Mis primeros dibujos fueron en la tierra con piedras, hojas, conchas marinas y palos secos. De niña, rumbo a Oricao, observé en silencio contemplativo los acantilados, la dirección del viento sobre el oleaje y el reflejo del sol en el horizonte. Descubrí una secuencia visual en esas superficies; una línea de tiempo lavada por la luz y erosionada por la intemperie.
Caminé horas por la playa fascinada por el nesquito clorítico que, sin tener conocimiento de su composición mineral, simulaba por su brillo una especie de lluvia de estrellas bajo mis pies. Nadé, desde que recuerdo con la excusa de perseguir azules (tonos de azul) y, luego de secarme al sol, con la mirada seguir las líneas blancas e irregulares del salitre en mis brazos.
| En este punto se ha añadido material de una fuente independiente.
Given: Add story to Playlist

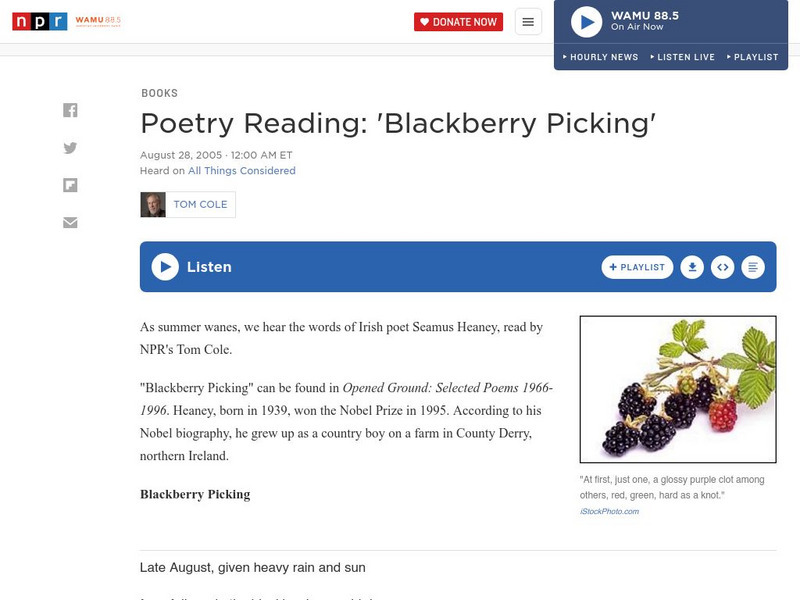Looking at the screenshot, I should pyautogui.click(x=637, y=267).
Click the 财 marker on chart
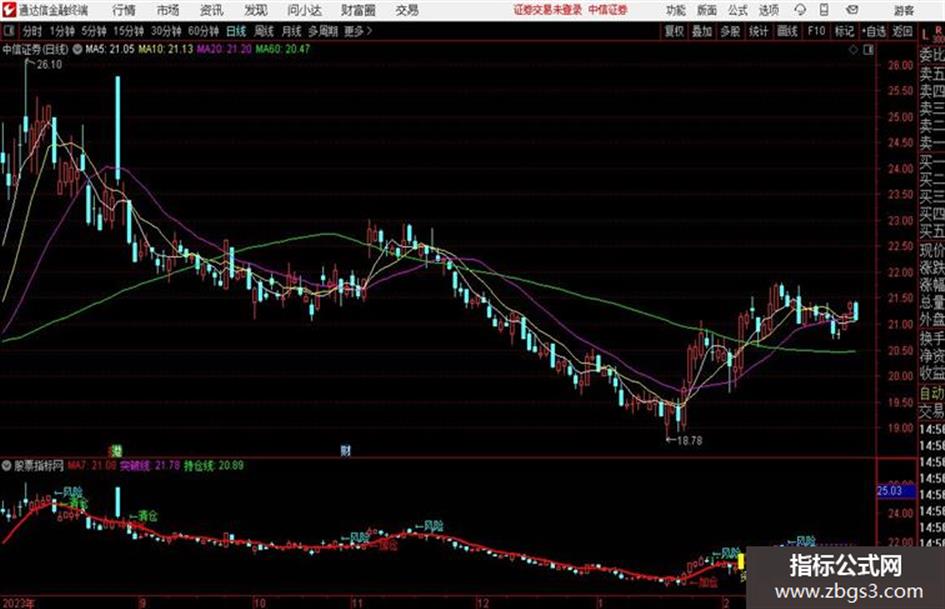This screenshot has width=945, height=609. click(x=346, y=450)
En el suelo, esbocé mis primeras memorias visuales y táctiles a través de líneas, manchas y texturas. Dicha observación física selló mi primera aproximación al paisaje. Pero había algo más; la luz. Un vínculo indeleble, para mí, de arraigo a ese orden de la naturaleza. Un acontecer mudo que no supe exteriorizar hasta que comencé a pintar.
Pensé que sería geóloga o arqueóloga algún día. Sin embargo, la observación y estudio de la geomorfología del paisaje excluían mi experiencia subjetiva. Pero todo cambió un verano en Nueva Orleans cuando mi madre pintó conmigo unos paisajes del Bayou. En un lienzo en blanco fue posible integrar la observación con la vivencia subjetiva de paisaje.
A partir, de ese momento, a lo largo de muchos años, ha sido posible atribuirle al paisaje valores espirituales, afectivos, de identidad y estéticos. Unir lo vivido hacía una expresión pictórica del paisaje; mi paisaje interior. A través de elementos plásticos como el gesto, los tonos tierra, manchas, líneas, texturas, veladuras y la incorporación de material orgánico a modo de collage ha sido posible construir metáforas pictóricas.
El Paisaje, para mí, es una especie de piel permeable a la dinámica de los elementos. A veces, se contrae, respira, tiene cicatrices, es tersa, se satura, se arruga, se renueva en la intemperie para permear lo contemplado. La tela en blanco es el puente para unir ese mundo intangible con éste. Es por ello que pintar sin fe es como si, por un instante, el color niegue su madre, La Luz.